At EdgeRay/RustRay, we take the security of our users and our software extremely seriously. Given that our tools are designed for censorship circumvention, the safety of our contributors and end-users is paramount.

If you discover a security vulnerability in rr-ui, please disclose it responsibly. Do not create a public issue on GitHub.

To report a vulnerability, please reach out via one of the following channels:

• Email: [email protected] (or contact @j-rad directly)
• Signal: @jrad.01 (preferred for sensitive reports)

We will respond promptly and work with you to remediate the vulnerability before public disclosure.

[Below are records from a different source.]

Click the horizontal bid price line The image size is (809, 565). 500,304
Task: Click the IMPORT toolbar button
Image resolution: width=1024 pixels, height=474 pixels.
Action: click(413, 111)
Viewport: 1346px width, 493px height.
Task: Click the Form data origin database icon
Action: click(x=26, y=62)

Security updates are prioritized above all other development tasks. When a vulnerability is patched:

1. A new release will be tagged (e.g., v2.0.1).
2. A security advisory will be published on GitHub with details of the fix.
3. Binary distributions (Docker, OpenWrt packages) will be updated within 24 hours.

To ensure the codebase remains secure, all contributions must adhere to the following guidelines:

1. Memory Safety: Avoid unsafe blocks unless absolutely necessary and documented.
2. Cryptography: Use audited libraries like ring or dalek-cryptography. Never implement custom crypto logic.
3. IPC Security: All gRPC/UDS sockets must be correctly permissioned.
4. No Logic Flaws: Review all routing/orchestration PRs with a focus on potential DPI identification vectors.

Thank you for helping us keep rr-ui secure!